» ABOUT THIS EXERCISE:
Go through the entries below and count the lines where the word "screenshot" appears; give only the count.

Stored items
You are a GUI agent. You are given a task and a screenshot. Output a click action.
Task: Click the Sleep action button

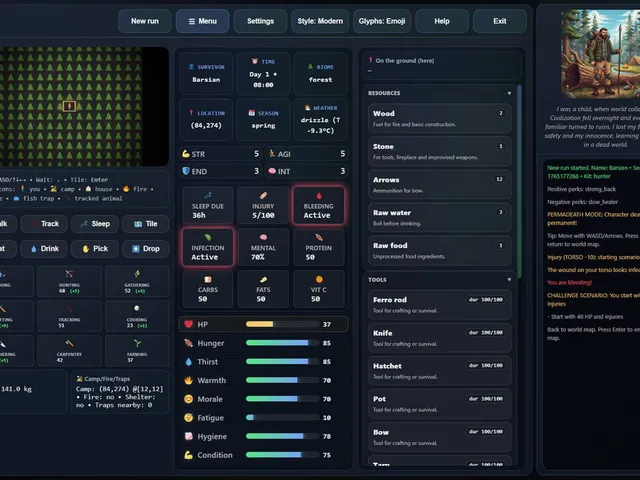[x=95, y=224]
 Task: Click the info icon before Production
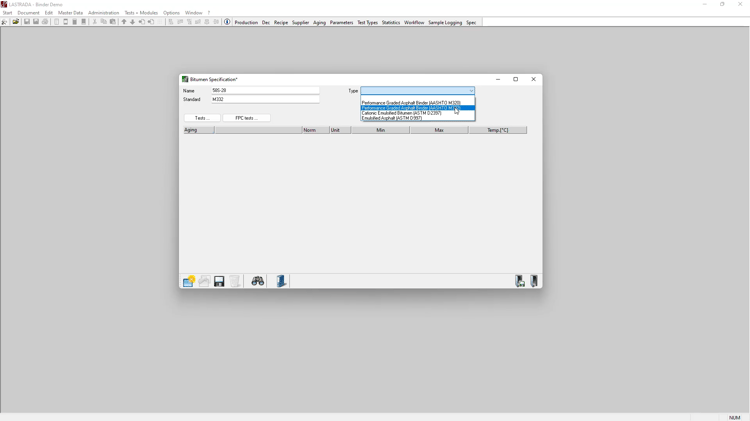click(228, 22)
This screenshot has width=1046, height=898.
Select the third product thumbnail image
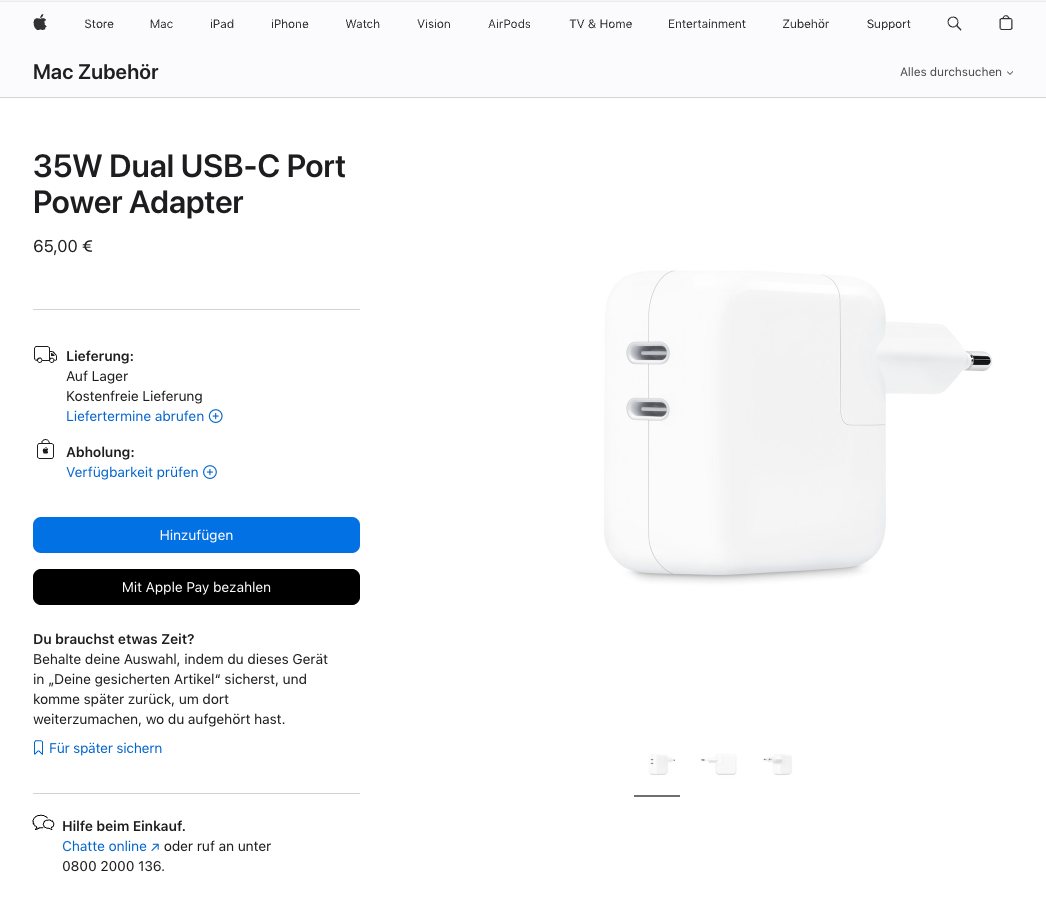pos(778,764)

» RESULT OF THIS EXERCISE:
2